The documents contain figures for the first nine months of 2017, and show that the cash and current assets of HNA Group International Company Limited (HNAI) cover its current liabilities – debts and payments due within a year – with just 8% headroom, down from 26% at the end of 2016.
Current assets include items such as the privately-held group’s inventory and money owed to it.
The so-called current, or working capital, ratio – current assets divided by current liabilities – is a common analyst gauge of a company’s liquidity.
HNA Group declined to comment.
HNA Group’s $50bn worth of deal-making in the past two years has triggered close examination of its sprawling structure and opaque ownership – and of its use of debt to fund an acquisition spree that has included a stake of almost 10% in Deutsche Bank as well as a one-quarter holding in Hilton Hotels.
It also plans to take a majority stake in SkyBridge Holdings, the US hedge fund founded by Anthony Scaramucci, US President Donald Trump’s one-time communications director.
HNA Group typically raises debt through its acquisitions – funding its aircraft-leasing business with bonds issued by that group, for example – which makes it hard to gauge the overall financial health of the group.
HNAI acts as the group’s offshore investment and foreign capital management platform and holds almost $12bn of group assets, according to the documents.
Yesterday it announced the purchase in Australia of Automotive Holdings’ refrigerated logistics business, for 400mn Australian dollars ($304.52mn).
However the numbers presented by HNAI in its bond filing show signs of stress.
Finance costs rose 50% in the first nine months of 2017 from a year ago, according to the document, which showed it has paid HK$1.32bn ($168.99mn) so far this year.
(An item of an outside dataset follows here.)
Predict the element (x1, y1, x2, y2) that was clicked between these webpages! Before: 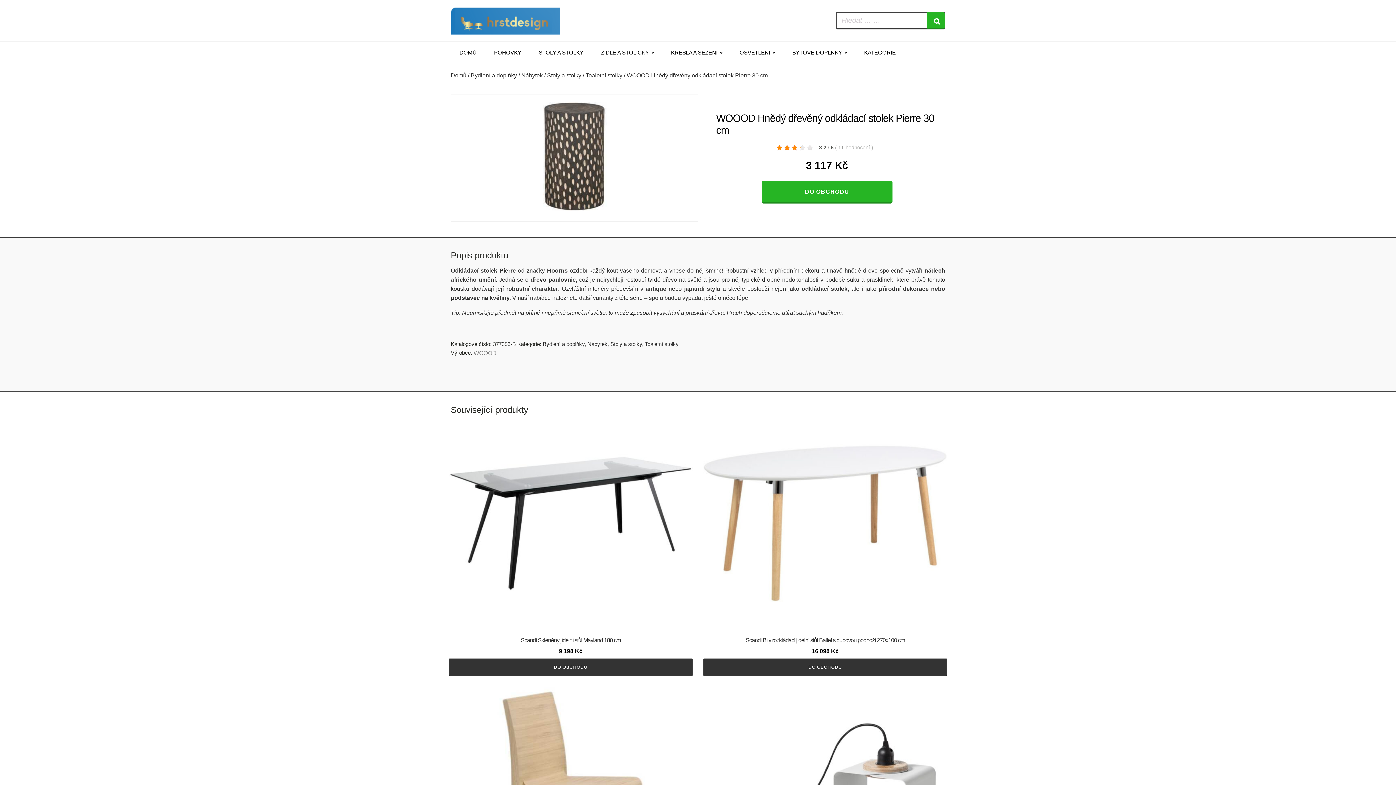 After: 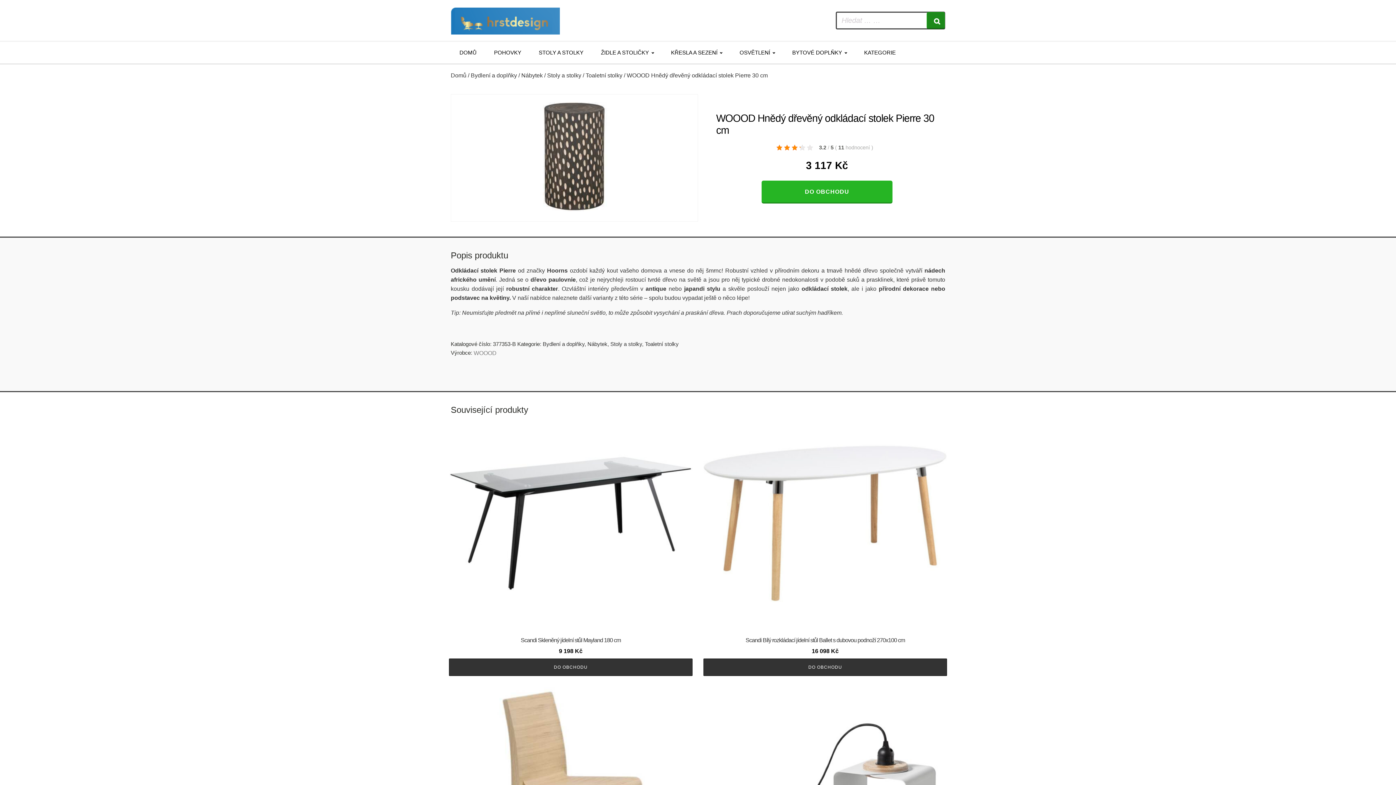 Action: label: Search bbox: (926, 11, 945, 28)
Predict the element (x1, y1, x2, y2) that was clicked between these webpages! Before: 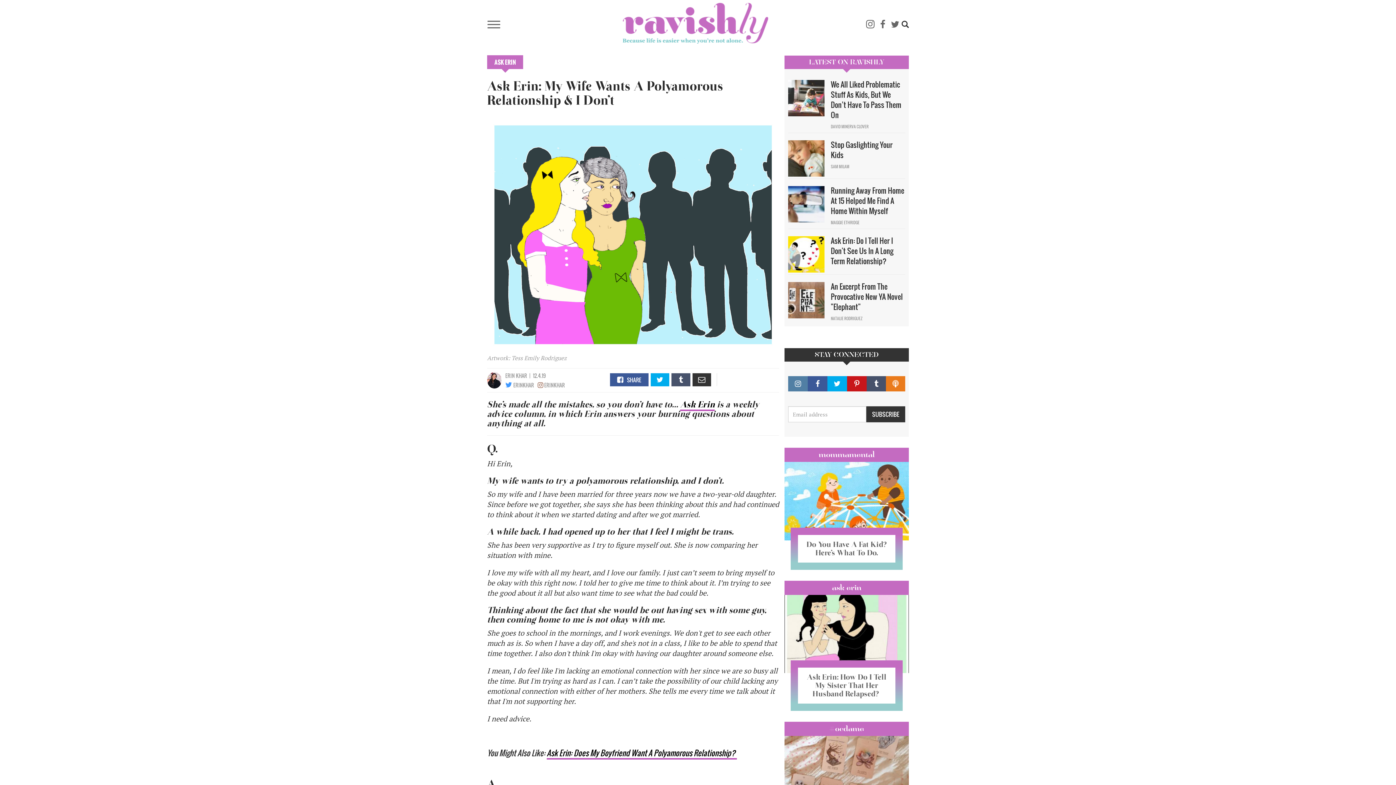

The company’s cash balances fell sharply to HK$1.16bn from HK$8.57bn. This month, HNAI accepted a coupon of 8.875% on a $300mn one-year bond – a rate one investor advisor described as “scary high”. The same unit also raised short-term funds by pledging part of its stake in the Spanish hotels group NH Hotels, for a short-term loan to help its internal financing.
The stake was worth €21mn ($24.82mn).
This week, it was revealed that HNA’s Hong Kong-listed subsidiary, HNA Holding – part-owned by the offshore unit – has also asked its banks to extend a $448mn one-year bridge loan due today.
“It is fair to say that liquidity pressure is rising, given that a majority of short-term debt is dependent on bank rollovers,” said one fund manager not authorised to speak with media, who took some comfort in HNA Group’s use of bank loans, which are often easier to refinance than public debt such as bonds. “I would agree this is a highly leveraged company but not a short-term default candidate,” he added. “They also have very liquid assets such as their holding in Deutsche Bank, worth around $4bn, and that can be converted to cash very easily.” The Deutsche Bank stake is held by the main onshore group, not the offshore unit.
In the documents, HNAI listed its key banks and lenders as Guotai Junan Securities, Bank of China, Industrial and Commercial Bank of China, China Construction Bank, China Merchants Securities, Standard Bank, Bank of Communications, the Export-Import Bank of China, Bank of Taiwan, Korea Exchange Bank, and Shanghai Pudong Development Bank. HNA Group, the main onshore holding company which acted as guarantor for the one-year bonds this month, said it “had established good relationships with over 300 domestic and international financial institutions” and named its largest lenders as China Development Bank, the Export-Import Bank of China and China Construction Bank.